Elisa Flores lembra-se de um caso, parecido com este, em que o que aparentemente estava em causa era uma queixa apresentada por uma senhora por os cães do vizinho lhe terem destruído a horta. Pedia indemnização pelos danos. Esgaravatando se percebeu que a questão era mais antiga e que tinha a ver com ressentimentos, com o facto de o donos dos cães lhe terem, em tempos, cortado o acesso às águas. “Há muitas mágoas pelo meio”. No caso que hoje Elisa Flores está a julgar em Aguiar da Beira pode parecer que a razão da desavença são as ditas águas e o rumo que levam ou levavam. Mas mesmo não tendo, desta vez, oportunidade de chegar “à raiz do conflito”, desconfia que isso pode ser apenas o problema aparente.

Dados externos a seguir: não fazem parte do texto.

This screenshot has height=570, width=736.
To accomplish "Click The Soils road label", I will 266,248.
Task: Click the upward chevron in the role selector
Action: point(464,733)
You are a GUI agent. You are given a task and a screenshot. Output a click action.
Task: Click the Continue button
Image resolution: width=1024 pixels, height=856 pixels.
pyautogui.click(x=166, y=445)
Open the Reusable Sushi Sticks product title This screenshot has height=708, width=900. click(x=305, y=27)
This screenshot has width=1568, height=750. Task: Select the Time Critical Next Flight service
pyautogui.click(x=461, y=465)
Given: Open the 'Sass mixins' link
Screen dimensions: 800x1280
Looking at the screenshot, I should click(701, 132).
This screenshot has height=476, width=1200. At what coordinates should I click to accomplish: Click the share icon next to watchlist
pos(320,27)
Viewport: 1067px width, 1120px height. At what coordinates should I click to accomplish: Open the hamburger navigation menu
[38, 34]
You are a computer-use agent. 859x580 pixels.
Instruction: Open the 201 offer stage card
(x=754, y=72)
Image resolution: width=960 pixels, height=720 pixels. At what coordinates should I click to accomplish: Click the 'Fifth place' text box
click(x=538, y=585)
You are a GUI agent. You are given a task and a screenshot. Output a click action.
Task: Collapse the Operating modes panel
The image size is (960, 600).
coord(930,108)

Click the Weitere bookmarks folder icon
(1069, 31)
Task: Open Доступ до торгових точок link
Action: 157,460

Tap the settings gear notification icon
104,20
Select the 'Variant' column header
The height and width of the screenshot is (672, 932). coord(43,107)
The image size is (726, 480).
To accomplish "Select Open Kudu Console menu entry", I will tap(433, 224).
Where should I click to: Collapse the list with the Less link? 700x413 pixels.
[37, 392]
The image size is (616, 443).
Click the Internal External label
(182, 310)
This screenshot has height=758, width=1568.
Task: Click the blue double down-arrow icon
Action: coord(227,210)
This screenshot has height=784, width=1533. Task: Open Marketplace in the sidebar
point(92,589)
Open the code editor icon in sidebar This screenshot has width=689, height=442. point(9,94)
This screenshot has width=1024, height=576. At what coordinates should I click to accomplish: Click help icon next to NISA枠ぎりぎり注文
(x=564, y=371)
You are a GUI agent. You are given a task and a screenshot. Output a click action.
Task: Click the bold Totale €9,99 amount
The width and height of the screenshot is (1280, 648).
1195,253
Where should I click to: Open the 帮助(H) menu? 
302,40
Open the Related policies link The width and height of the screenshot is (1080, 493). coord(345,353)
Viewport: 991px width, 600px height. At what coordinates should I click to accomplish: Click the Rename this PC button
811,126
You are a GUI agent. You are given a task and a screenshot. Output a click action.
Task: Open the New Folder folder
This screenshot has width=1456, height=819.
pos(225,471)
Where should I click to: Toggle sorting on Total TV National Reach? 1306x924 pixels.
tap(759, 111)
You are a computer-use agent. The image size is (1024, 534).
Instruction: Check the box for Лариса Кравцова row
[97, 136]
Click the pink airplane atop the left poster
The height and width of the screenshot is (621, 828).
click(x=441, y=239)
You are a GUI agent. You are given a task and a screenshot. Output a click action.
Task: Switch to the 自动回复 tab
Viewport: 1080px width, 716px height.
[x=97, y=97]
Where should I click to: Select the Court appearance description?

Em casos como este, quando Elisa Flores nota alguma abertura ao diálogo, costuma contar uma história de quando a sua filha tinha três anos e chegou da creche. “Estão o que é que passa?”, “Estou zangada?”, “Porque é que estás zangada?”, “Estou zangada”, insistia. “Porquê?”, disse de novo a mãe. “Já não me lembro”. Não é invulgar que as pessoas já nem se recordem das razões porque deixaram de se entender, do que verdadeiramente as traz ali. "Eu pergunto e respondem-me 'Já os nossos pais não se falavam'”. Há questões de vingança, de insultos passados, conflitos entre irmãos que vêm de infância, partilhas mal resolvidas - “problemas em espiral” em que se resolvem uns e ficam outros pendentes.

Quanto mais antigo é o conflito mais difícil é de sanar. Este não parece antigo. Os factos remontam ao ano passado, altura em que Manuel Lopes diz que mudaram o rumo às águas. É só à hora do almoço, já fora da sala de audiências, que o emigrante de 69 anos deixará escapar que intentou aquela acção porque sente que os primos estão "a fazer pouco" de si. Devagarinho se perceberá que há 20 anos, ele que não se dá com três dos quatro irmãos “por causa de terras do pai”, numa mata que lhe pertencia aquele seu primo cortou-lhe uns pinheiros com uma motosserra. “Na altura não fiz nada. Eu agora ficava calado... e amanhã faziam-me outra”. “É uma questão de orgulho”, resume o seu advogado. Mas este será um caso em que Elisa Flores não chegará a descobrir que por detrás de uma questão de águas está outra de pinheiros. Será um caso em que, por mais que tente, não conseguirá trazer a paz a Fonte Arcadinha. Resta-lhe proferir uma sentença.